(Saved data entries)
.....

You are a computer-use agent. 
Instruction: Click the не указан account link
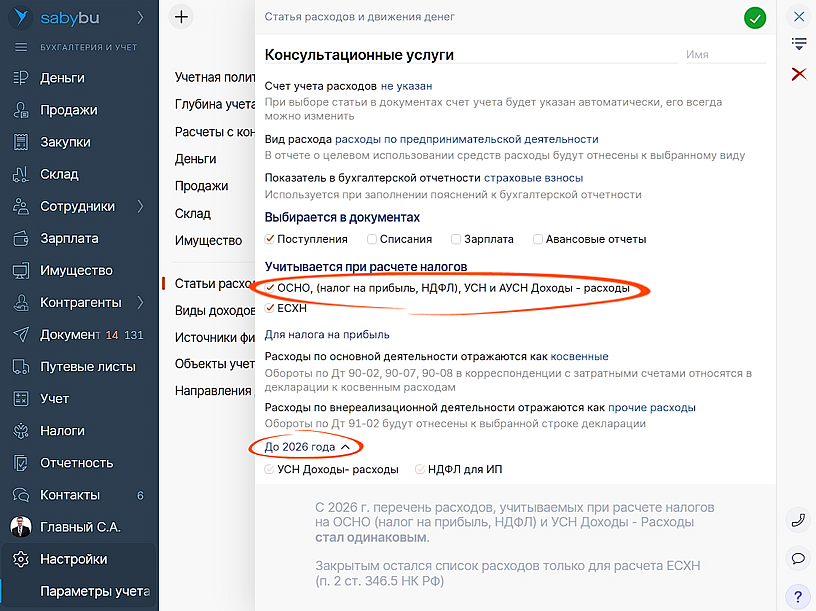406,86
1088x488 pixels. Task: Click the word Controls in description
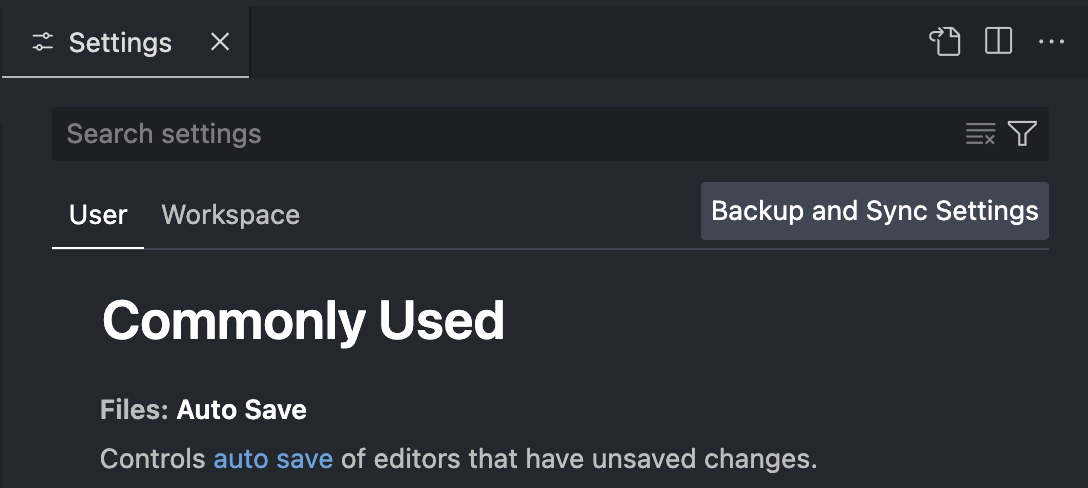[153, 459]
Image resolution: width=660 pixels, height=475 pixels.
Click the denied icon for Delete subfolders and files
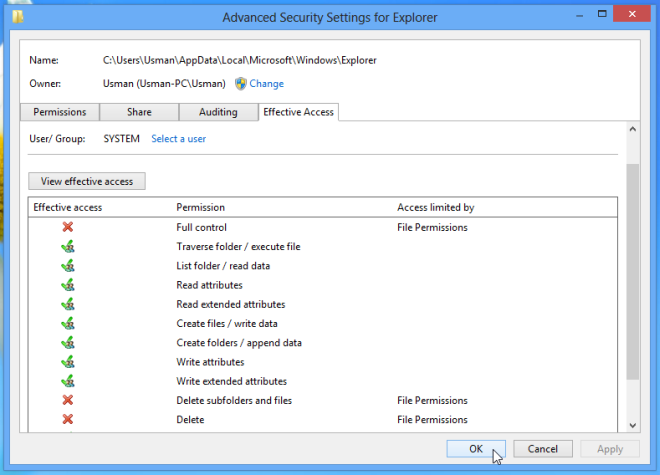tap(67, 400)
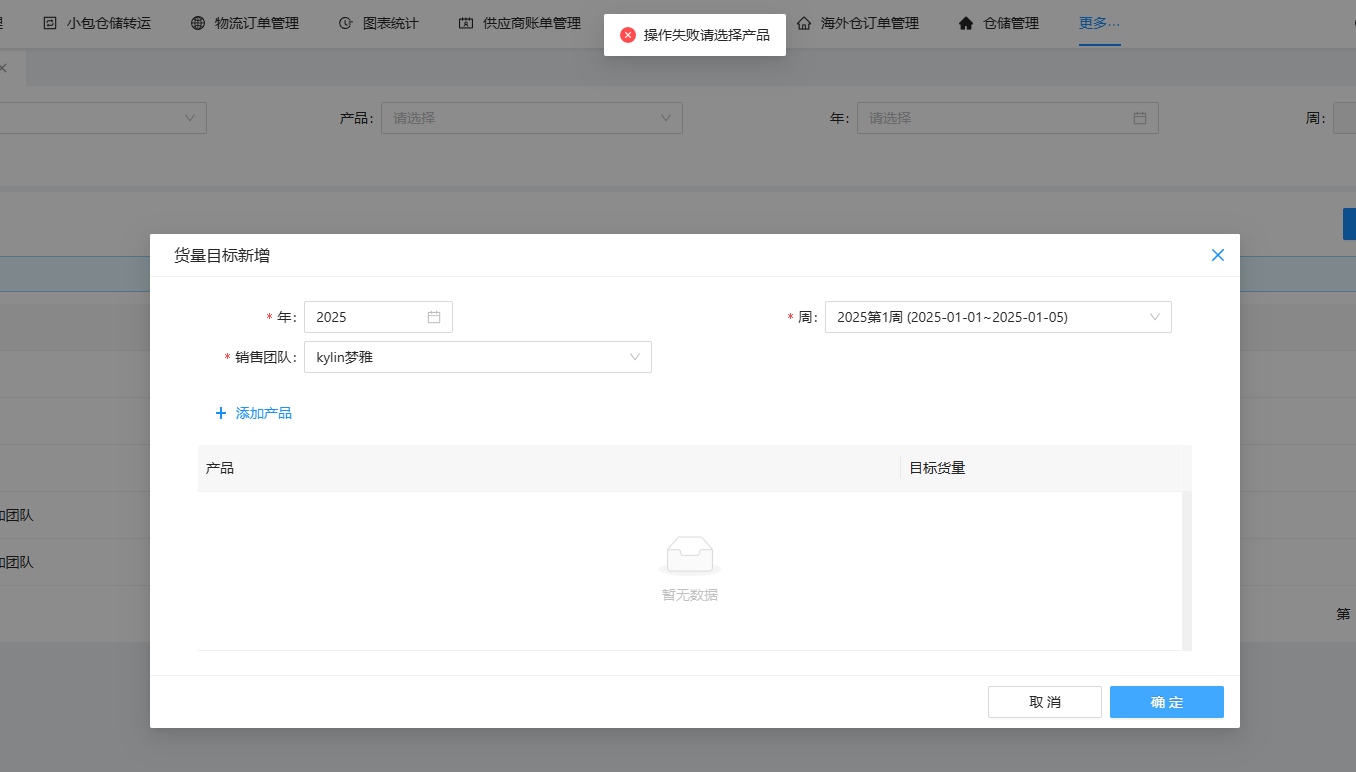This screenshot has width=1356, height=772.
Task: Close the 货量目标新增 dialog with X
Action: [1217, 255]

.....

#### ASSIGNED TASK
The records above need to be copied exactly, with the pictures left out.

#### ANSWER BOX
You are a computer-use agent. 
Instruction: Click the не указан account link
406,86
1088x488 pixels. Task: Click the word Controls in description
[153, 459]
Image resolution: width=660 pixels, height=475 pixels.
Click the denied icon for Delete subfolders and files
tap(67, 400)
This screenshot has width=1356, height=772.
Task: Close the 货量目标新增 dialog with X
Action: [1217, 255]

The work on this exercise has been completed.